Self-supported, porous, and binder-free hexagonal nanosheets of Ni(OH)₂ [HS-Ni(OH)₂], hexagonal nanosheets of NiO [HS-NiO], and hexagonal-nanosheet/nanoporous-grain like Ni₃S₂ [HSNG-Ni₃S₂] were successfully grown on 3D Ni-foam at different stages of hydrothermal synthesis using Ni-foam as a precursor source for the cost-effective fabrication of positive electrode for hybrid supercapacitor (SC) application. Comparative analysis revealed that the HSNG-Ni₃S₂ exhibited a maximum areal capacitance of 1286 mF cm⁻² at 0.5 mA cm⁻², far more than the 217 mF cm⁻² of HS-NiO and 129 mF cm⁻² of HS-Ni(OH)₂, with remarkable capacitance retention of 97% for 5000 charge-discharge cycles.

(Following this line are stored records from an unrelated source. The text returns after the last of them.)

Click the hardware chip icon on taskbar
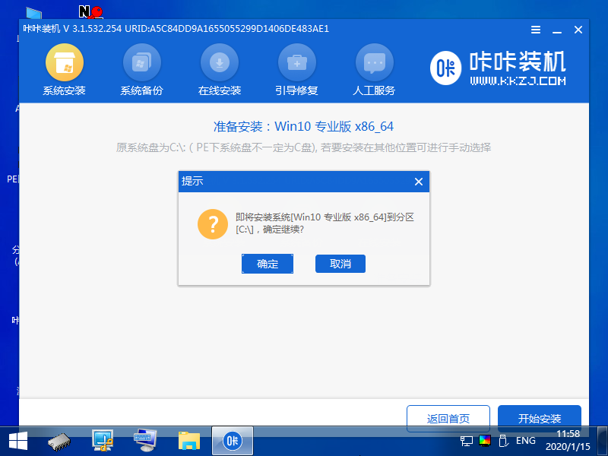This screenshot has height=456, width=608. [x=59, y=440]
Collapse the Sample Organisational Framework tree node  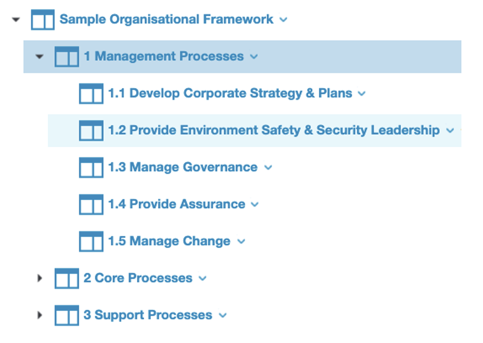16,19
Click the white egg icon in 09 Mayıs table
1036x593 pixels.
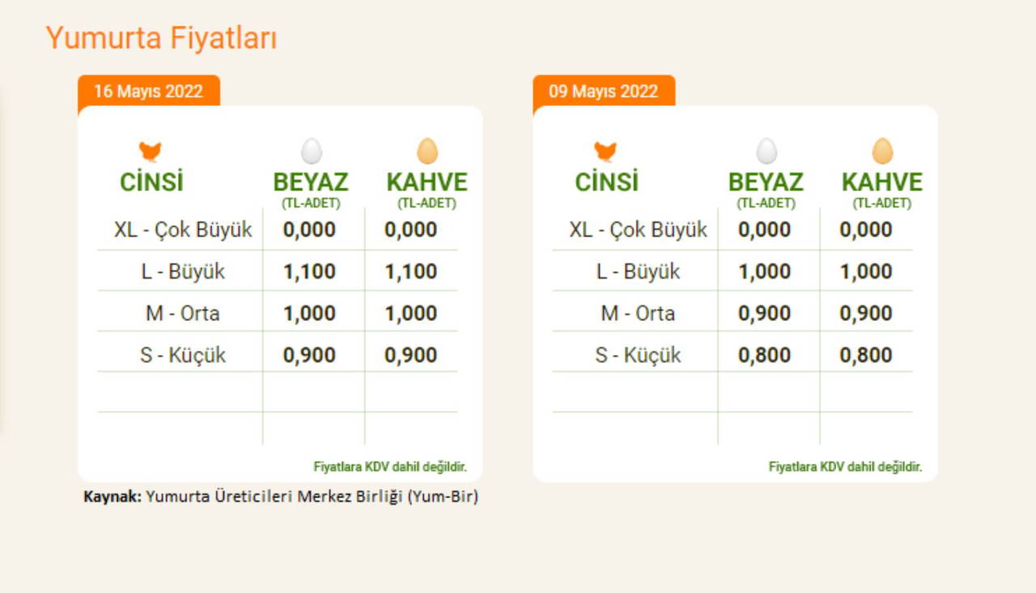[766, 151]
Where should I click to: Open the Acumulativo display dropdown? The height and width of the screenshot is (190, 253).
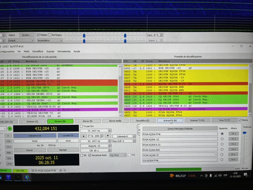tap(50, 40)
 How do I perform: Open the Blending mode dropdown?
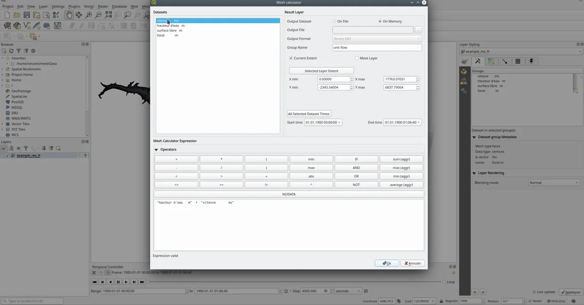(x=554, y=183)
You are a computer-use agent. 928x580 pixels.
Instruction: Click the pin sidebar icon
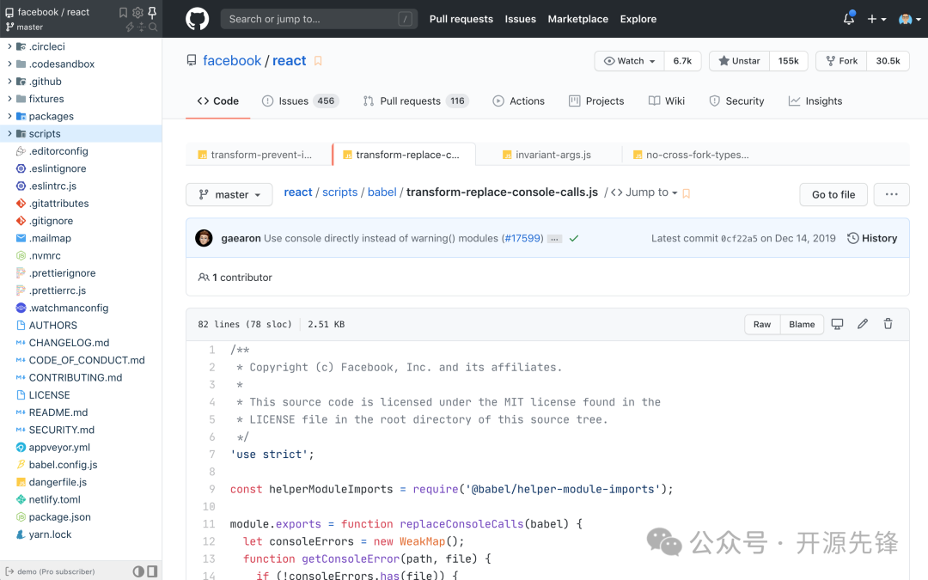(x=152, y=12)
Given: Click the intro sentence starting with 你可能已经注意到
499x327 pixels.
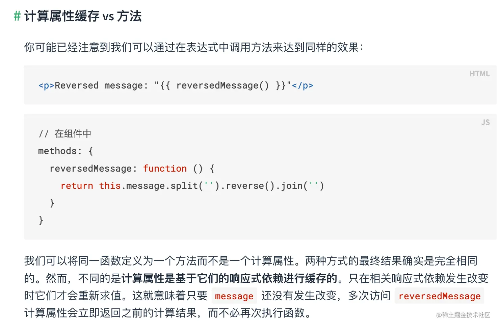Looking at the screenshot, I should coord(193,47).
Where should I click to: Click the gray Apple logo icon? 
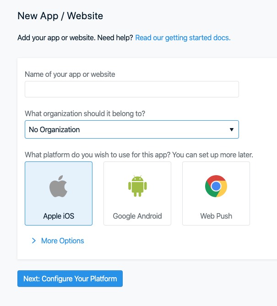pyautogui.click(x=59, y=186)
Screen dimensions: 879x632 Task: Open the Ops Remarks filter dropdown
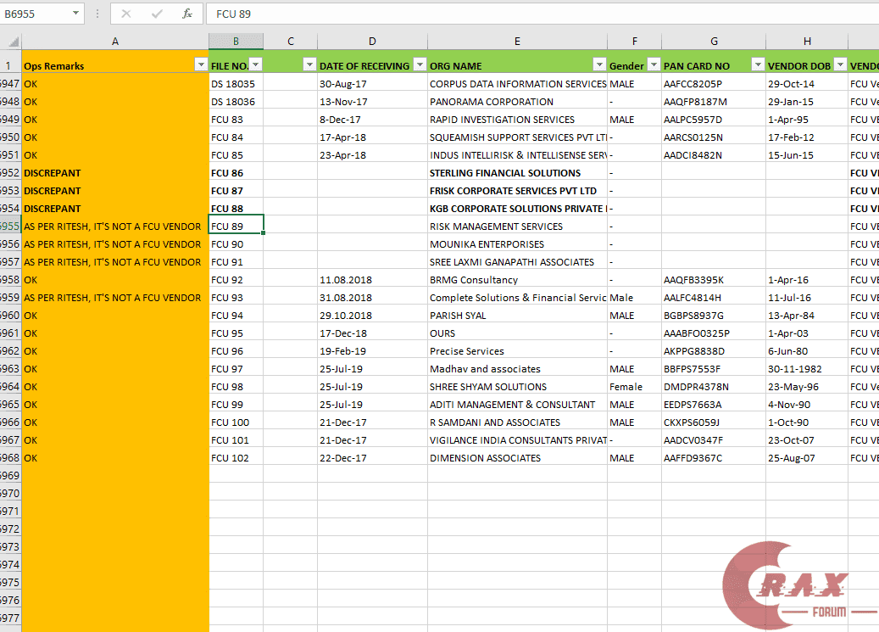[x=200, y=64]
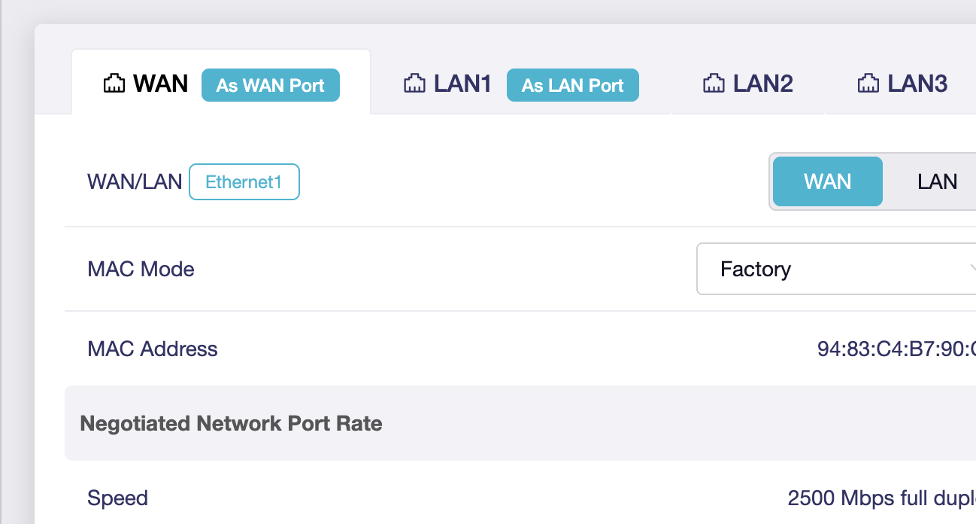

The porous binder-free electrode design, improved interfacial conductivity, and easy ionic diffusion are responsible for the remarkable performance of HSNG-Ni₃S₂. Furthermore, the aqueous alkaline hybrid SC assembled by HSNG-Ni₃S₂ as a positive electrode with activated carbon as a negative electrode delivered a maximum areal capacitance of 225.4 mF cm⁻² at 1 mA cm⁻² with remarkable stability up to 92.2% for 5000 charge-discharge cycles. This study presents insightful electrochemical properties of binder-free designed Ni-based Ni(OH)₂, NiO, and Ni₃S₂ electrodes for low-cost and environmental-friendly energy storage systems.